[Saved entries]
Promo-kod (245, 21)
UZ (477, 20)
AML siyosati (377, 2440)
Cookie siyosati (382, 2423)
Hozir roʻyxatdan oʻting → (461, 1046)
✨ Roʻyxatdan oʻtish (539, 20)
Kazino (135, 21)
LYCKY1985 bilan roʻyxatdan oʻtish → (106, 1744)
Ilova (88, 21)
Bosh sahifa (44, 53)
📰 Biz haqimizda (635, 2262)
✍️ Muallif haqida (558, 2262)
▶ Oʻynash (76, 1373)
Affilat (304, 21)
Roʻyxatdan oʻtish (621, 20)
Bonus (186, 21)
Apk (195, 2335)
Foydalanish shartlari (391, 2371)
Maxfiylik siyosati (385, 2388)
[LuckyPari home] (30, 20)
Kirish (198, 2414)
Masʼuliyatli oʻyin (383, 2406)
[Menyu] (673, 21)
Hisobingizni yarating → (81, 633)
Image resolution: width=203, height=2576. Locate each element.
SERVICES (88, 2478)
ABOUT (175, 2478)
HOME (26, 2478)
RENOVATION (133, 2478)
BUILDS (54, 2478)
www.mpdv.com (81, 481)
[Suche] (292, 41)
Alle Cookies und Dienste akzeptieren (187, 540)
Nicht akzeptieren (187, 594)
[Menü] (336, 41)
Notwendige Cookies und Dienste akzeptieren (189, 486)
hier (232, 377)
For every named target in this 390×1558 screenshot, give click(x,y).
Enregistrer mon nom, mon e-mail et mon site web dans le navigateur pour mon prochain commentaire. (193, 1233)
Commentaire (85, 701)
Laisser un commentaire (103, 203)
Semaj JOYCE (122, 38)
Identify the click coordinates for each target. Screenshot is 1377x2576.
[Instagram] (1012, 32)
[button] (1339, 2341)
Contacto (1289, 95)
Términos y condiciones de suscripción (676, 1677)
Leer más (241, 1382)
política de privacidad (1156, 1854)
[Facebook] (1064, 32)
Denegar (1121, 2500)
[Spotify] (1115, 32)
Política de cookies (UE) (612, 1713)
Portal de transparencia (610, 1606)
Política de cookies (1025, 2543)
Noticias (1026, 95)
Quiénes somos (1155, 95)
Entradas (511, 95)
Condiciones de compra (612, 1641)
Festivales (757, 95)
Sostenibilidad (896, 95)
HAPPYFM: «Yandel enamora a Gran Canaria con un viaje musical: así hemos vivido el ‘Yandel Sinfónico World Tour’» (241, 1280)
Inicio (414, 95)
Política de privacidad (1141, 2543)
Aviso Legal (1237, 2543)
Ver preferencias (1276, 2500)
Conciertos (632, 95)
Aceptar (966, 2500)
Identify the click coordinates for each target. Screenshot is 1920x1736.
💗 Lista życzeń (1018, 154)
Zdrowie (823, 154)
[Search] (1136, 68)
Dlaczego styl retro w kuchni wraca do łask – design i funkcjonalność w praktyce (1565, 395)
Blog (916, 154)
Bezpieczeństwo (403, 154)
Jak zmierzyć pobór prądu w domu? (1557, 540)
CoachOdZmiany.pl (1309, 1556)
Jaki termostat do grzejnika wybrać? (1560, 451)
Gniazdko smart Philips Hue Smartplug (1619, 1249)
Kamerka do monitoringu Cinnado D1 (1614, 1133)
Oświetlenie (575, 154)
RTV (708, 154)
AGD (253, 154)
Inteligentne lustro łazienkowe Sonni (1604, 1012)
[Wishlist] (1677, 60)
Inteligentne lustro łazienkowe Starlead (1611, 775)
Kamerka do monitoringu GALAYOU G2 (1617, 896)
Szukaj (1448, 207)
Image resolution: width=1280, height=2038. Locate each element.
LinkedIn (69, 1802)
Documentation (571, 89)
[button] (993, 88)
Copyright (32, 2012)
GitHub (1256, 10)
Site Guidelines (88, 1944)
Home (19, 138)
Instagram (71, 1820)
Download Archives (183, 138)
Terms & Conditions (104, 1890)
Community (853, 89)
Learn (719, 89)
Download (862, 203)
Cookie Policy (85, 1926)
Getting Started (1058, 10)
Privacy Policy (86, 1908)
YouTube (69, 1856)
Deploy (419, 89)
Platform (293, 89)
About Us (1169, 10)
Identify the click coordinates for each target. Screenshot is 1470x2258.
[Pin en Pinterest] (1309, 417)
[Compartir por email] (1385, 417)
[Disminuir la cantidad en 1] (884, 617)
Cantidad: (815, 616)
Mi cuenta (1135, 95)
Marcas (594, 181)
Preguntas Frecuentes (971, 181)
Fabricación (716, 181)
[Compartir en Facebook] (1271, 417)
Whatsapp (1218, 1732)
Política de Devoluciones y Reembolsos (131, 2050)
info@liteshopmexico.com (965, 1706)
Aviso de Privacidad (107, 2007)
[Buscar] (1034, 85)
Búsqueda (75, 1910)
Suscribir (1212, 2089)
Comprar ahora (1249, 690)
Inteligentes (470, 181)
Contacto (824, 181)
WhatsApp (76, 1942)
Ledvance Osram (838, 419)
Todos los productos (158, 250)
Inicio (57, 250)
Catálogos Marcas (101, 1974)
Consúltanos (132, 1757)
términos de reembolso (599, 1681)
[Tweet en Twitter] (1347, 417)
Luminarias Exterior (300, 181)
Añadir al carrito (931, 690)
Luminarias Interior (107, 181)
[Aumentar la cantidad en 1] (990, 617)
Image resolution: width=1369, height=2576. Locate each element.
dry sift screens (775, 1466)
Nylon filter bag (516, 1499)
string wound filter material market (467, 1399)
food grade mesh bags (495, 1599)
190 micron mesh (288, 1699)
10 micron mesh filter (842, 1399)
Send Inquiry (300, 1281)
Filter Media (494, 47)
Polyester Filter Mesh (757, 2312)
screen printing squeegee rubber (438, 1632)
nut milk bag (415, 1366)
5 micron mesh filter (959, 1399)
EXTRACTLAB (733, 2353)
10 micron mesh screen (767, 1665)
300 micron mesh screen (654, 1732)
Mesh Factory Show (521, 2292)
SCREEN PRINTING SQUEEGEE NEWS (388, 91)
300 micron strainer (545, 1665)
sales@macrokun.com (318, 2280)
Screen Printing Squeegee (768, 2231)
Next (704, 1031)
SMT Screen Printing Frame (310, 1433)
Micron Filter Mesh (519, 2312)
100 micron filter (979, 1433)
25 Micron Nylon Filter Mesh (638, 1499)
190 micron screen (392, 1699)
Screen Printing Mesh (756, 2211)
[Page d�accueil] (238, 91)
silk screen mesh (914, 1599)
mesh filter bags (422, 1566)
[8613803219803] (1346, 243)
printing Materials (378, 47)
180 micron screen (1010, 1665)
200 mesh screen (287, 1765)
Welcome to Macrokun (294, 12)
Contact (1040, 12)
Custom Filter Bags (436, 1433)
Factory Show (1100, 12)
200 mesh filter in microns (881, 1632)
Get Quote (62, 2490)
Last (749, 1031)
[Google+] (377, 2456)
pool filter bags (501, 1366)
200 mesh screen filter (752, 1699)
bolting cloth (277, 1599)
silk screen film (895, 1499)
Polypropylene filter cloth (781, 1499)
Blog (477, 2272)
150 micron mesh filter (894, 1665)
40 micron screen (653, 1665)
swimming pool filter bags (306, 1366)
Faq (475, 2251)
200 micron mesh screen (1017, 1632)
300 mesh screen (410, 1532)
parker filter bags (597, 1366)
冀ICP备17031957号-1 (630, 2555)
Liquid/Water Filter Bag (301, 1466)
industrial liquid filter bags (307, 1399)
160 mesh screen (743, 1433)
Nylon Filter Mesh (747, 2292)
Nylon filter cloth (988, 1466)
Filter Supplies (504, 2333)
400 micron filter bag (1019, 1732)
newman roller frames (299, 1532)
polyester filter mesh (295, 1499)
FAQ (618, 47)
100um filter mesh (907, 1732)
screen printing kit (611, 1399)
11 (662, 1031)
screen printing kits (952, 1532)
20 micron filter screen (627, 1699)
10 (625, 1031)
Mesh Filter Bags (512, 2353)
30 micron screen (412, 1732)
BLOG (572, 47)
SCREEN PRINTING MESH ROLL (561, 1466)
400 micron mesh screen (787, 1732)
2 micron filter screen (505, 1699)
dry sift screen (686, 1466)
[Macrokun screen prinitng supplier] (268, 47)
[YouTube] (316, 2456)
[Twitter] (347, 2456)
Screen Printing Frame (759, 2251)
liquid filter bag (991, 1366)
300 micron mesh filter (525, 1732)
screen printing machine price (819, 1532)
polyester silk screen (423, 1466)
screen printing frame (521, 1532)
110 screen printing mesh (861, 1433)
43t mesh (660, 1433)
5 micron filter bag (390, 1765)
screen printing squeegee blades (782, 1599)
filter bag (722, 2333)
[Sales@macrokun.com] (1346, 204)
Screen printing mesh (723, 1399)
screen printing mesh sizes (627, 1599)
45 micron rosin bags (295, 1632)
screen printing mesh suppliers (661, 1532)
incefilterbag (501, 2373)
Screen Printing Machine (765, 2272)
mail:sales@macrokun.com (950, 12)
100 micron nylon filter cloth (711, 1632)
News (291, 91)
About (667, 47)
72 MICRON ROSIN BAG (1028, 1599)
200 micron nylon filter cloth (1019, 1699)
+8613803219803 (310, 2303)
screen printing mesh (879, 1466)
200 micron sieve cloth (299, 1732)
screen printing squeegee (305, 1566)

#### Your objective:
Copy the lines above exactly. Start with the line containing "Luminarias Exterior (300, 181)", end with the line containing "190 micron mesh (288, 1699)", and include both.

#### Written reply:
Luminarias Exterior (300, 181)
Añadir al carrito (931, 690)
Luminarias Interior (107, 181)
[Aumentar la cantidad en 1] (990, 617)
Image resolution: width=1369, height=2576. Locate each element.
dry sift screens (775, 1466)
Nylon filter bag (516, 1499)
string wound filter material market (467, 1399)
food grade mesh bags (495, 1599)
190 micron mesh (288, 1699)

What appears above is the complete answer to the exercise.